Property constraints can further reduce the set of results. The supported properties that can be matched on include: id, definitionId, name, type, description, label, createdBy, creationTimeStamp, modifiedBy, modifiedTimeStamp and resourceId. The resourceId property is exclusive to entities. For example, to return an entity with a specific ID use:

match(x {id:7462f4c3-f225-42cf-bc3d-0fdfcf09b190})
return x

The operators equal to (=), greater than (>), less than (<), greater than or equal to (>=) and less than or equal to (<=) can be used as well. For example, to get all CAS library instances created since the start of the year 2026 use:

match (x:casLibrary {creationTimeStamp >= "2026-01-01T00:00:00-00:00"}) return x

Each of the elements can be further constrained with type information. For example, to return all of the dataSet instances use:

match(x:dataSet) return x

or to return the dataSet and its dataFields use:

match(x:dataSet)-[]->(y:dataField) return x,y

Type constraints can specify lists of types. The supported type fields are name for entities and name or role for relationships. For example:

(y:sasColumn|casColumn)<br> // either one
(x)-[r:eq(role, "Associated)]->(y)<br> // Only association rels
(x)-[r:in(role,"Associated","Composition")]->(y) // either role

Match clauses can reference projections that have been previously defined. For instance, to get a dataset, its columns, and the semantic classifications attached to the columns:

match (t:dataSet {id:"..."})-[r:dataSetDataFields]-(c:dataField)
match (c)-[sc:semanticClassifications]-><sc>
return t,r,c,scr,sc

Relationships can include a path length expression:

-[r*..2]-> // Up to two relationships away
-[r*2..4]-> // between 2 and 4 relationships away

where the lower and upper bounds are expressed in the range following the asterisk. This approach is useful when views have to traverse multiple relationships.

Support for history

Entity instances can be configured to maintain old revisions according to a policy that is configured on either the entity or the entity's type definition. Before any changes are applied to the instance, a copy of the current state is written to the catalog.

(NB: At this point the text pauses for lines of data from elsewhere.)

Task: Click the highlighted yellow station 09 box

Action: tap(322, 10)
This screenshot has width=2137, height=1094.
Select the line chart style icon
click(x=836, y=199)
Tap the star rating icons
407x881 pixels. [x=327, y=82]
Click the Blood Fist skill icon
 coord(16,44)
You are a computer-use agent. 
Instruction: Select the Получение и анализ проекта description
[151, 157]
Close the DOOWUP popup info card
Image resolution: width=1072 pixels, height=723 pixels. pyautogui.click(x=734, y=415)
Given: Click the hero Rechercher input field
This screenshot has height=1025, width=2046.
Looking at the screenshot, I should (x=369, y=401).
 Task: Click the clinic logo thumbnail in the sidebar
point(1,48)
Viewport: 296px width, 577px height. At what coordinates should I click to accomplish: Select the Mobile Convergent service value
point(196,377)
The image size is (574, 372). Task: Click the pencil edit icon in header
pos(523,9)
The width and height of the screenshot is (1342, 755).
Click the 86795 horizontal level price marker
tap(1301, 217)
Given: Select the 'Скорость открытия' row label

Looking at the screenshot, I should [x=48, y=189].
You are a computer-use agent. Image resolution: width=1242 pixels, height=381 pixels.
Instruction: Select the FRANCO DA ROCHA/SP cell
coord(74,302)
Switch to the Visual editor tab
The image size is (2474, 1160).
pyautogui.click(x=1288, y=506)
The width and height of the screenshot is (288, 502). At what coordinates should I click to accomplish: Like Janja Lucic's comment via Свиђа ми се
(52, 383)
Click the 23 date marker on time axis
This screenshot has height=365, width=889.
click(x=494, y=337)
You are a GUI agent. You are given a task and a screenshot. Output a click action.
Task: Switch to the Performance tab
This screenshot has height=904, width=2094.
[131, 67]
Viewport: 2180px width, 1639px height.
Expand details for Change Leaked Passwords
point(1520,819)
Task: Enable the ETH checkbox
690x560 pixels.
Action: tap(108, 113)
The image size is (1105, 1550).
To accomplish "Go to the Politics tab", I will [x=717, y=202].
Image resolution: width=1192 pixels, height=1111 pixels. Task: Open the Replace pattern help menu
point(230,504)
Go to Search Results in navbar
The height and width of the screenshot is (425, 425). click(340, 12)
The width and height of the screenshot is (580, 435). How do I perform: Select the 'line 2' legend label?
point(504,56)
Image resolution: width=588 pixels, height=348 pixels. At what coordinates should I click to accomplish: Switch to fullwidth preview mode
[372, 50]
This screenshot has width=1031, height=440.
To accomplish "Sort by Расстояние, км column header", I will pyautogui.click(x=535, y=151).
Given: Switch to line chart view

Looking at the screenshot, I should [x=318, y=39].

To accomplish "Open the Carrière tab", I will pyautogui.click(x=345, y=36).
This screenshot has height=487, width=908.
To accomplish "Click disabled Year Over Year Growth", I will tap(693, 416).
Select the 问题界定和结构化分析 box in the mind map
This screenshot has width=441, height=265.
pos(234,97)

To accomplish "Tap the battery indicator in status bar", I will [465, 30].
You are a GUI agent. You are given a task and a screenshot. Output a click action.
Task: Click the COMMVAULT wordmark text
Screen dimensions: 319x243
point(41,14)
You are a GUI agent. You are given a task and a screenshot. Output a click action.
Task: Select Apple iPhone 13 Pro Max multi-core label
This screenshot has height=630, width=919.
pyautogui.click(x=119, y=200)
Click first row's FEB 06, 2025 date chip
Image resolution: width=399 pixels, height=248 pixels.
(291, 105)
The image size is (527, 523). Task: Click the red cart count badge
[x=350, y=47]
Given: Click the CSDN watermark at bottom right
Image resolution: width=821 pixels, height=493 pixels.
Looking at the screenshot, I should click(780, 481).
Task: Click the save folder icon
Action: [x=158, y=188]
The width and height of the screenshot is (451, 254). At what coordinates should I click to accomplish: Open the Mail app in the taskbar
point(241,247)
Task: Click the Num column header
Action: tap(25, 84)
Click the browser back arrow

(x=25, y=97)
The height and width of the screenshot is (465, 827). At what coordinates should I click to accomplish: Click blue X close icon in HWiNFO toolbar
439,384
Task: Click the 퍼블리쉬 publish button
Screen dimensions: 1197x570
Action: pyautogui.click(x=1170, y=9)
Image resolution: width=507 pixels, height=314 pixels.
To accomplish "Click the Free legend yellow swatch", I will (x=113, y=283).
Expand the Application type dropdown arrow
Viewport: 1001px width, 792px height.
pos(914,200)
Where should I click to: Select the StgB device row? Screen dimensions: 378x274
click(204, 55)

Entity instances and type definitions allow you to specify:

  • a policy that controls how history records are retained
  • a parameter that governs the policy
  • a view that describes what content is maintained as part of the history

For instance, a policy of depth and a parameter of 10 means that at most 10 different revisions will be maintained within the catalog. The view is used to determine which entities, relationships, and classifications are to be included within the history record.

The policy none indicates that no history is to be kept.

If no history configuration is set for an instance, the behavior is determined by the type definition. This also allows the configuration to be set on a base type of the type definition, which is then inherited by types derived from the base type.

Agents

Agents are used to introduce content into the catalog.

The Catalog API enables constructing, running, and monitoring agents. Agents write their results back to the catalog using the same concepts and interfaces that are documented here.